Task instructions:
1. Translate this sentence from the text on diabetes insipidus into Spanish: "Urinalysis is the physical and chemical examination of urine."
2. Pick up the text on diabetes insipidus after its last sentence and write what comes next.
Top of Text section
Some of the tests that doctors commonly use to determine the type of diabetes insipidus and in some cases, its cause, include:

  • Water deprivation test. This test helps determine the cause of diabetes insipidus. You'll be asked to stop drinking fluids two to three hours before the test so that your doctor can measure changes in your body weight, urine output and urine composition when fluids are withheld. In some cases your doctor may also measure blood levels of ADH during this test. The water deprivation test is performed under close supervision in children and in pregnant women to make sure no more than 5 percent of body weight is lost during the test.
  • Urinalysis. Urinalysis is the physical and chemical examination of urine. If your urine is less concentrated (meaning the amount of water excreted is high and the salt and waste concentrations are low), it could be due to diabetes insipidus.
  • Magnetic resonance imaging (MRI) scan. An MRI of the head is a noninvasive procedure that uses powerful magnets and radio waves to construct detailed pictures of brain tissues. Your doctor may want to perform an MRI to look for abnormalities in or near the pituitary gland.

Family history

If your doctor suspects an inherited form of diabetes insipidus, he or she will look at your family history of polyuria and may suggest genetic screening. 

Treatments and drugs

Treatment of diabetes insipidus depends on what form of the condition you have. Treatment options for the most common types of diabetes insipidus include:

  • Central diabetes insipidus. Because the cause of this form of diabetes insipidus is a lack of anti-diuretic hormone (ADH), treatment is usually with a synthetic hormone called desmopressin. You can take desmopressin as a nasal spray, as oral tablets or by injection. The synthetic hormone will eliminate the increase in urination. For most people with this form of the condition, desmopressin is safe and effective. If the condition is caused by an abnormality in the pituitary gland or hypothalamus (such as a tumor), your doctor will first treat the abnormality. While taking desmopressin, drink fluids only when you're thirsty. This is because the drug prevents excess water excretion, which means your kidneys are making less urine and are less responsive to changes in body fluids. In mild cases of central diabetes insipidus, you may need only to increase your water intake. Your doctor may suggest a certain amount of water intake — usually more than 2.6 quarts (about 2.5 liters) a day — to ensure proper hydration.
Bottom of Text section
Top of Entries shown
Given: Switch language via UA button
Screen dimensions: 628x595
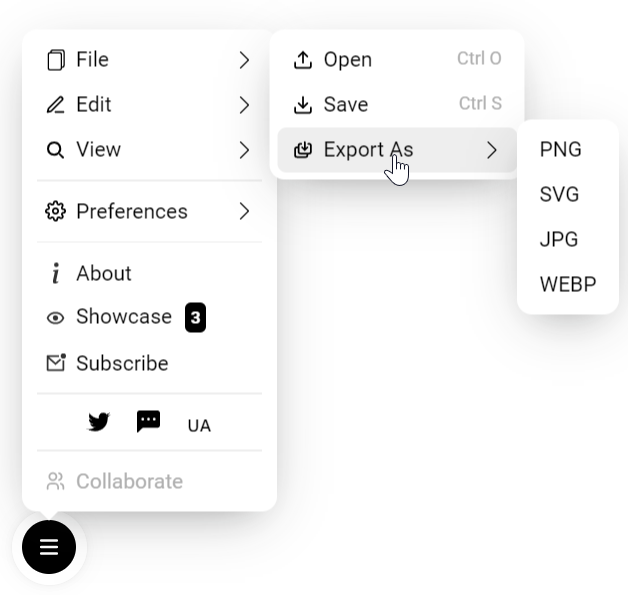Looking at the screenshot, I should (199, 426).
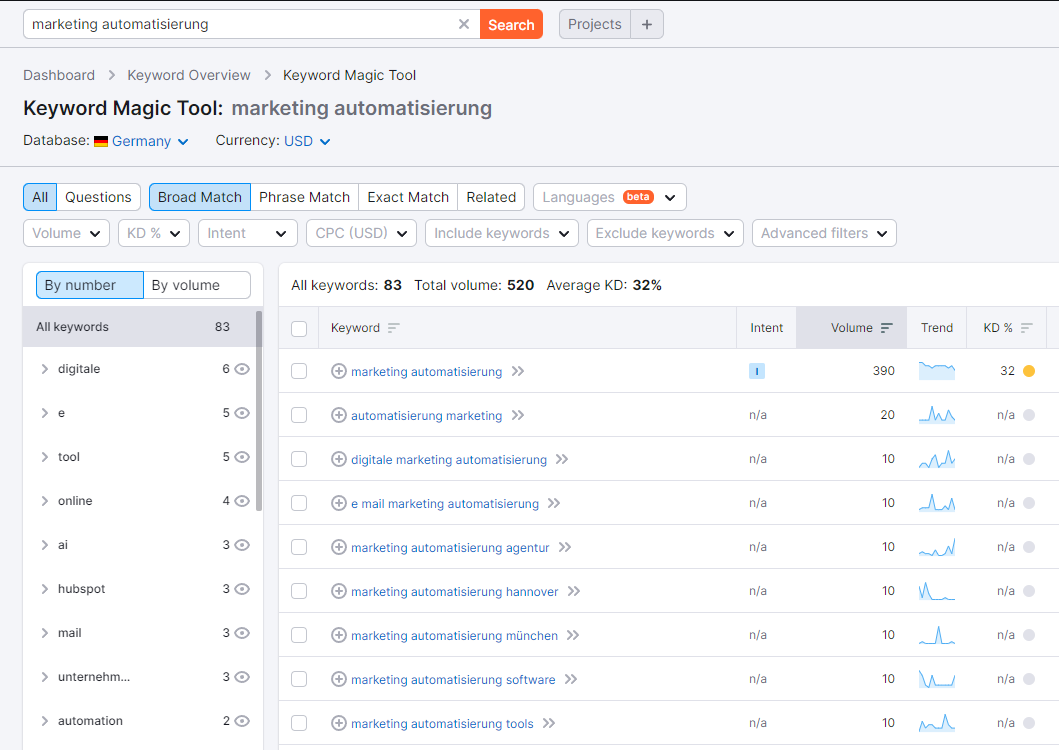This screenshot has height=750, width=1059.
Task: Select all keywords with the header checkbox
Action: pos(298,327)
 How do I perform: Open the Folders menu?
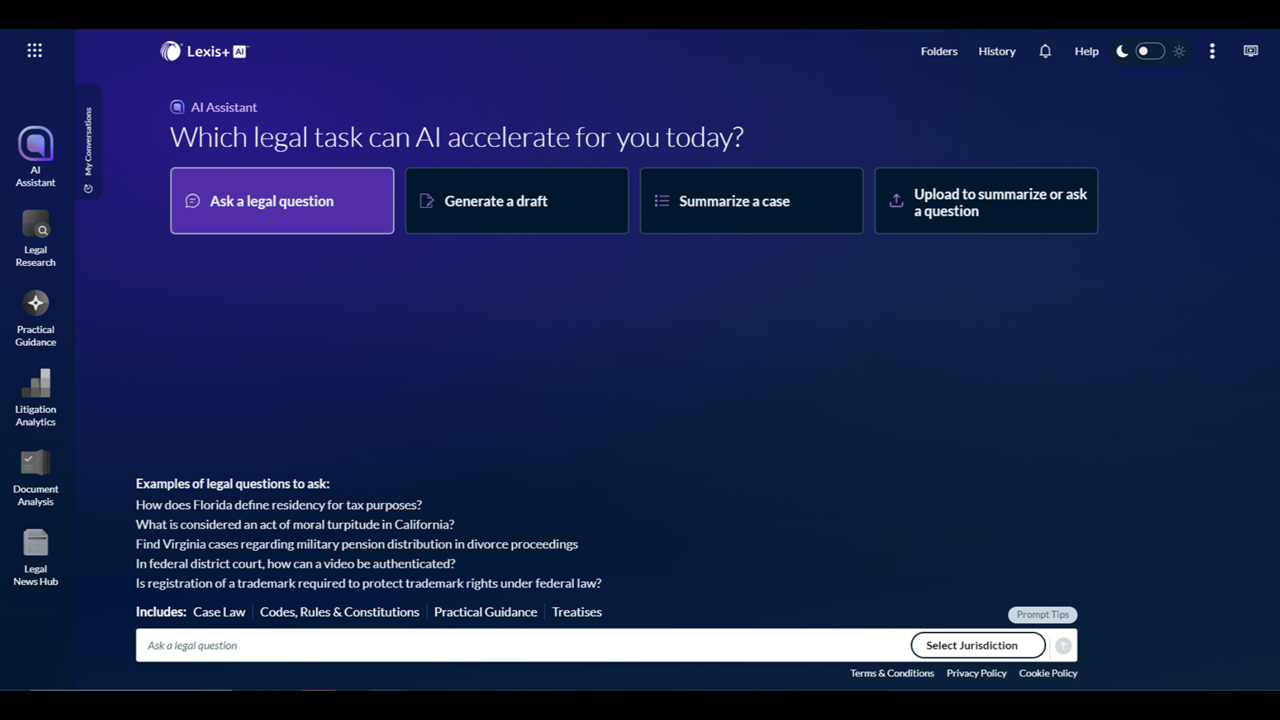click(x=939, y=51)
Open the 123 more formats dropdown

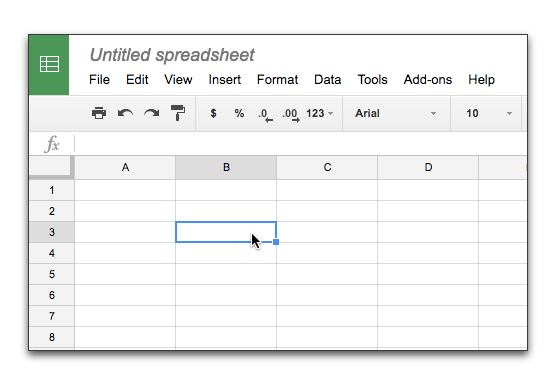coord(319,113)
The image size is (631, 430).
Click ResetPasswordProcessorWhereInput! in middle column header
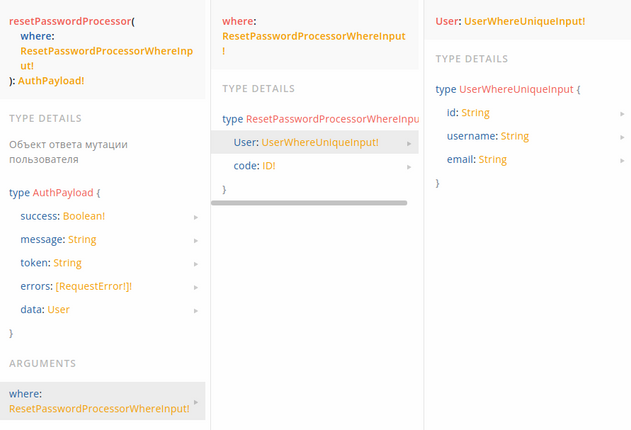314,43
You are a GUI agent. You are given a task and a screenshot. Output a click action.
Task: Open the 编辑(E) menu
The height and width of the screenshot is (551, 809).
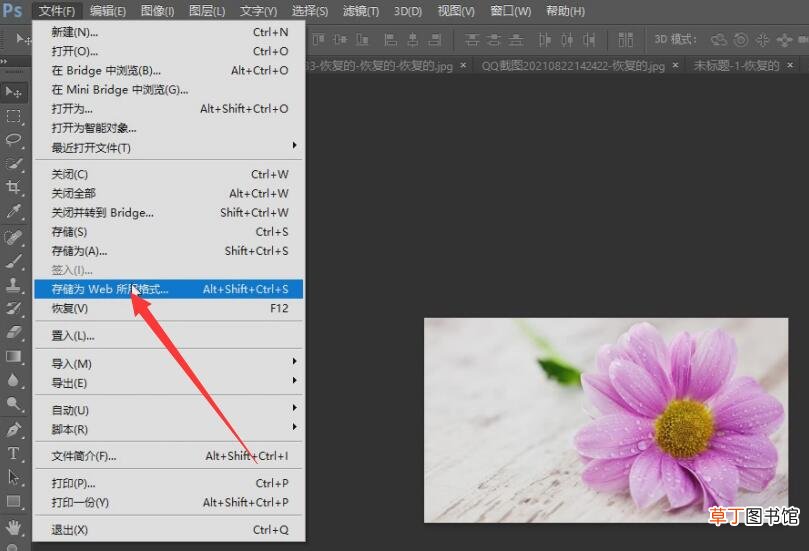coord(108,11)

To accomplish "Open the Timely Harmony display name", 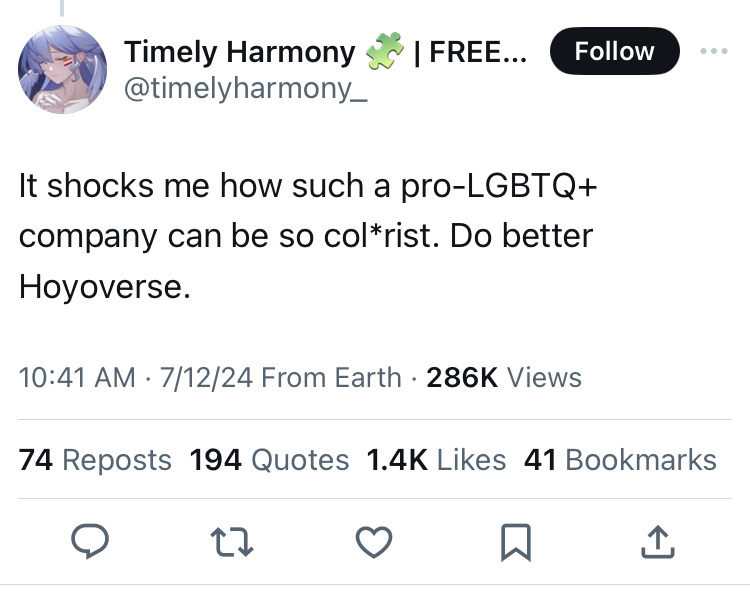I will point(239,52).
Bottom of Entries shown
Answers to the exercise:
1. El análisis de orina es el examen físico y químico de la orina.

2.
  • Nephrogenic diabetes insipidus. This condition is the result of your kidneys not properly responding to ADH, so desmopressin is not a treatment option. Instead, your doctor may prescribe a low-salt diet to help reduce the amount of urine your kidneys make. You'll also need to drink enough water to avoid dehydration. The drug hydrochlorothiazide, used alone or with other medications, may improve symptoms. Although hydrochlorothiazide is a diuretic (usually used to increase urine output), in some cases it can reduce urine output for people with nephrogenic diabetes insipidus. If symptoms from nephrogenic diabetes insipidus are due to medications you're taking, stopping these medicines may help; however, don't stop taking any medication without first talking to your doctor.
  • Gestational diabetes insipidus. Treatment for most cases of gestational diabetes insipidus is with the synthetic hormone desmopressin. In rare cases, this form of the condition is caused by an abnormality in the thirst mechanism. In these rare cases, doctors don't prescribe desmopressin.
  • Dipsogenic diabetes insipidus. There is no specific treatment for this form of DI. However, if the condition is caused by mental illness, treating the mental illness may relieve dipsogenic DI.

Lifestyle remedies

If you have diabetes insipidus:

  • Prevent dehydration. Your doctor will suggest how much fluid you may need to take in to avoid becoming dehydrated. Carry water with you wherever you go, in case you're in a situation where fluids aren't readily available. In infants and young children, offer water every two hours, day and night.
  • Wear a medical alert bracelet or carry a medical alert card in your wallet. If you have a medical emergency, a health care professional will recognize immediately your need for special treatment.